Bien que la PPrE ne prétende pas remplacer les autres méthodes de prévention du VIH, elle pourrait servir dans certains cas de prévention de remplacement pour les personnes n’utilisant pas de condoms ou de seringues stériles régulièrement. La PPrE pourrait, par exemple, offrir une autre méthode de protection aux personnes ne pouvant négocier le port du condom avec leur partenaire, aux couples sérodiscordants (où un partenaire est séronégatif et l’autre séropositif) désirant concevoir un enfant ou aux utilisateurs de drogues injectables ne pouvant utiliser des seringues stériles.
Quelles sont les préoccupations associées à la PPrE quant à la sécurité?
Résistance médicamenteuse
Une résistance aux médicaments risque de se développer si le patient est séropositif (sans le savoir) au moment de commencer la PPrE ou s'il devient séropositif pendant sa PPrE. Si le VIH que porte une personne devient résistant aux médicaments utilisés en PPrE, ces mêmes médicaments anti-VIH pourraient ne pas être efficaces pour traiter son VIH.
Toute personne sous PPrE doit suivre à la lettre les instructions de son médecin en ce qui concerne la prise des médicaments. Si ces instructions ne sont pas respectées — si la personne oublie trop souvent de prendre ses doses ou si elle essaie un autre horaire — les risques d'infection et de résistance médicamenteuse pourraient augmenter.
Effets secondaires
Les médicaments anti-VIH s’accompagnent d’effets secondaires qui peuvent nuire à la qualité de vie et à la capacité d’une personne à suivre fidèlement son traitement. Bien que les médicaments sélectionnés pour les études de recherche sur la PPrE soient généralement mieux tolérés que ceux utilisés pour traiter le VIH, ils peuvent tout de même causer des effets secondaires d’intensité légère à grave. Parmi les effets secondaires courants, mentionnons nausées, vomissements, diarrhées, maux de tête et étourdissements.

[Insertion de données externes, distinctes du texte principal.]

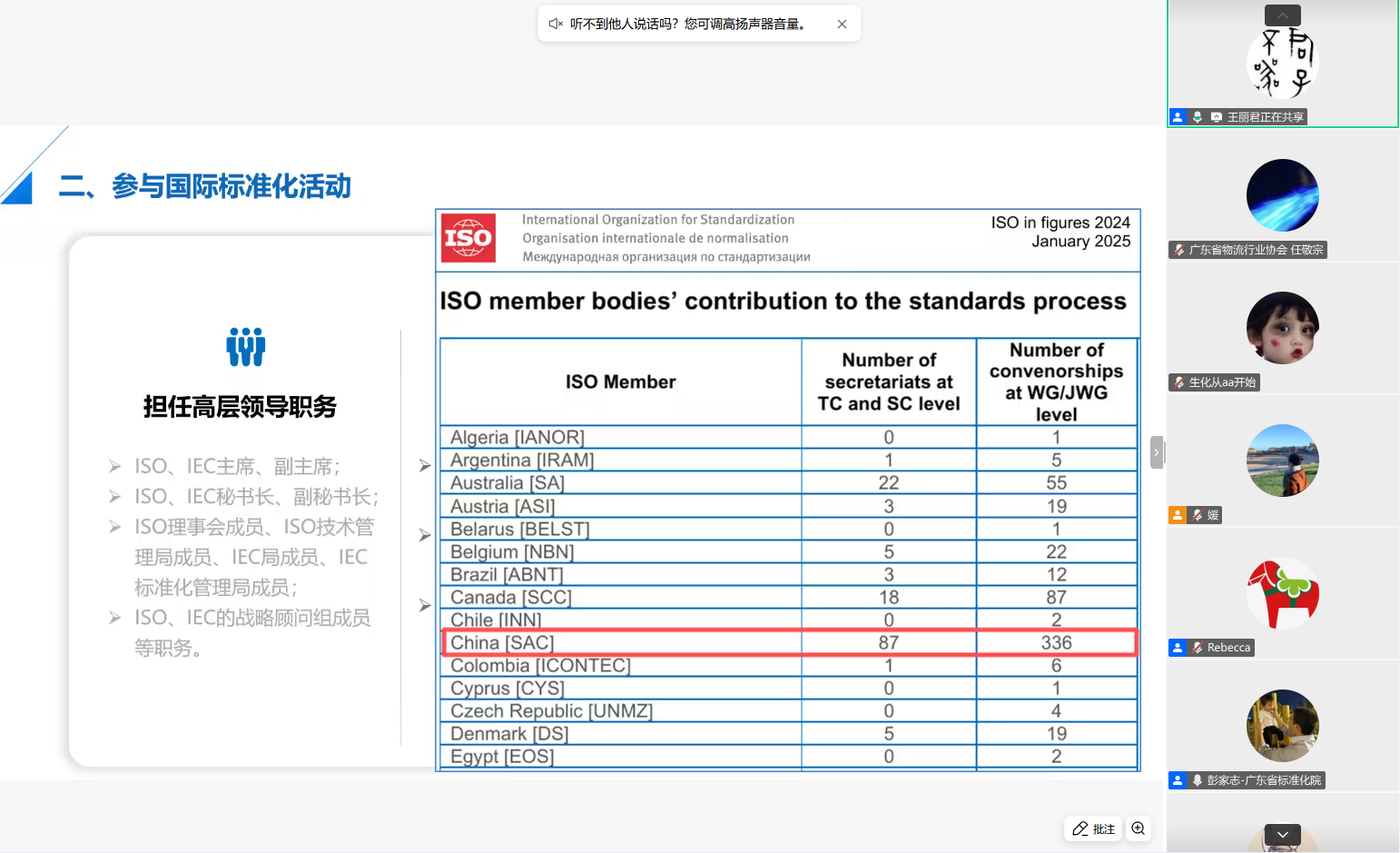Viewport: 1400px width, 853px height.
Task: Click muted mic icon for 生化从aa开始
Action: (1179, 382)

Faux sentiment de sécurité
On s’inquiète également de la possibilité que les personnes sous PPrE éprouvent un faux sentiment de sécurité et qu’elles décident alors de s’adonner à des activités comportant encore plus de risques. Si les personnes sous PPrE décident d’avoir des rapports sexuels avec davantage de partenaires, d’utiliser moins souvent des condoms, ou de partager plus souvent leurs seringues, leur risque global d’infection par le VIH (et par d’autres infections transmissibles sexuellement) pourrait augmenter, car la PPrE n’offre pas de protection complète.
Maintenant que les études de recherche ont déterminé que la PPrE est efficace pour réduire le risque d’infection au VIH, où les personnes pourront-elles en bénéficier?
Les médicaments anti-VIH utilisés en PPrE doivent être prescrits par un médecin qui soit en mesure de les offrir de façon sécuritaire et éclairée. Il peut être dangereux de se procurer des médicaments anti-VIH auprès d’autres sources — amis, personnes rencontrées lors de fêtes ou par Internet. Les médicaments anti-VIH ainsi obtenus pourraient être faux, de qualité médiocre ou de composition médicamenteuse différente de celle annoncée.
Tous les médicaments anti-VIH ne conviennent pas à la PPrE. Les chercheurs étudient actuellement seulement deux médicaments anti-VIH (il en existe plus de 25) et demandent aux sujets de leurs études de respecter un horaire de prise de médicaments spécifique. Une ordonnance de PPrE rédigée par un médecin garantira qu’une personne obtient les bons médicaments et la posologie sécuritaire, ainsi que l’information nécessaire pour les prendre de façon sécuritaire et efficace.
L'usage inapproprié de médicaments anti-VIH peut causer des réactions graves, voire potentiellement mortelles, chez certaines personnes. Ces médicaments peuvent aussi interagir avec d’autres médicaments sur ordonnance, des drogues à usage récréatif et d’autres substances. Ces interactions peuvent être nocives, même si aucun symptôme n’est apparent. Dans de rares cas, lorsqu’ils n’étaient pas pris correctement, des médicaments anti-VIH ont causé la mort par surdose.
Des tests de dépistage et un suivi médical réguliers aident à faire en sorte que les personnes sous PPrE demeurent en santé. De plus, afin d’éviter la résistance aux médicaments, des tests réguliers de dépistage du VIH seront requis pour s’assurer que les personnes sur le point d’entreprendre la PPrE sont séronégatives et qu'elles le restent. En cas d’infection par le VIH, elles devront arrêter la PPrE.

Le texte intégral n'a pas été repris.